Write out the part of the forum thread below between "2. Unless your" and "out for them.", inclusive.

- _TEXT EXTRACT_:
....

2. Unless your Master's Degree will be finished by May 2013, tell her YOU WILL be putting your degree ON HOLD in favor of working on your personal issues, and your marriage. You need to understand that a better-paying job and more interesting career would be nice, but NOT at the expense of your marriage and child

3. Ask her to delay filing for the divorce for 6 months. Separate if she feels that she must, but tell her that YOU WILL prove to her that you ARE a man of your word. A safe man. A man she and your child can depend on to ALWAYS care for them and look out for them. 

4. Thank her for being your wife, for giving you a beautiful child, and tell her you thank her for listening to you with an open heart and an open mind (even if she does NOT give you 6 months.)

Then DO WHAT THE HELL YOU JUST PROMISED HER!


----------



## handrew (Jan 30, 2013)

I have acknowledged her problems with me and have agreed that they are truly problems on my part that only I can fix. I have scheduled counseling for Tues as this was the earliest available. My Master's is scheduled to be done in August of this year but putting it on hold isn't an option exactly. The research that I do has time constraints so I can't exactly stop and start and stopping now would cause me to have to start on a new project if and when I went back. I talked with my mentor yesterday and she agreed that I could slow some things down and should still finish by Aug. I was ready to quit all together because its not worth it. My wife knew I was going to talk with my mentor yesterday and texted me to say that she didn't want me to quit the program. She seems to be holding off on filing so that is a good sign I guess. She did text me today and say that words are not going to make her trust me which I understand. She also just said she did not know if she would be able to trust me again. I take that as maybe there is a ever so slight chance that she can trust me. It wasn't a I can never trust you but a I'm not sure. I have been telling her that I love her and thanking her for things that I should have thanked her for before. I hope and pray that maybe we can work through this.

....

- _RAW DATA_:
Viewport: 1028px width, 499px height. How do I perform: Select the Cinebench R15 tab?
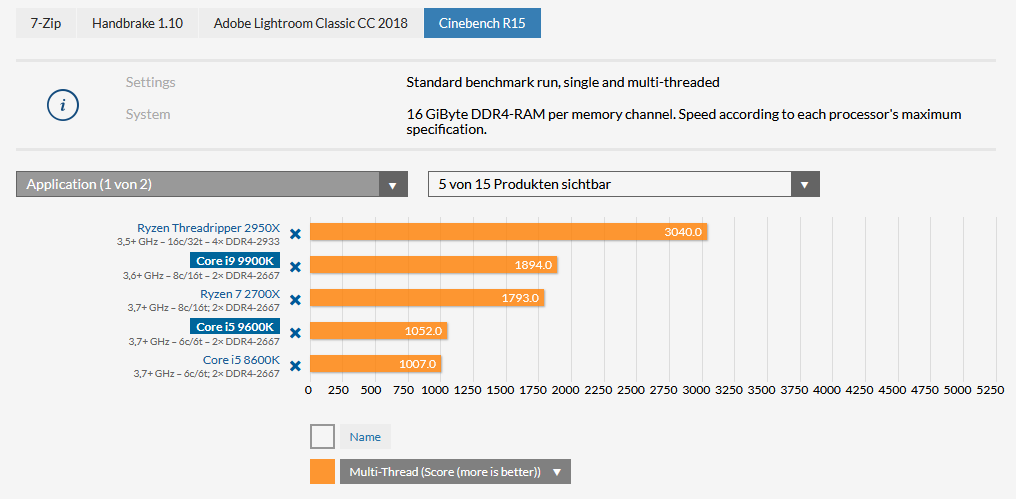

....

- _COMPLETE RESPONSE_:
2. Unless your Master's Degree will be finished by May 2013, tell her YOU WILL be putting your degree ON HOLD in favor of working on your personal issues, and your marriage. You need to understand that a better-paying job and more interesting career would be nice, but NOT at the expense of your marriage and child

3. Ask her to delay filing for the divorce for 6 months. Separate if she feels that she must, but tell her that YOU WILL prove to her that you ARE a man of your word. A safe man. A man she and your child can depend on to ALWAYS care for them and look out for them.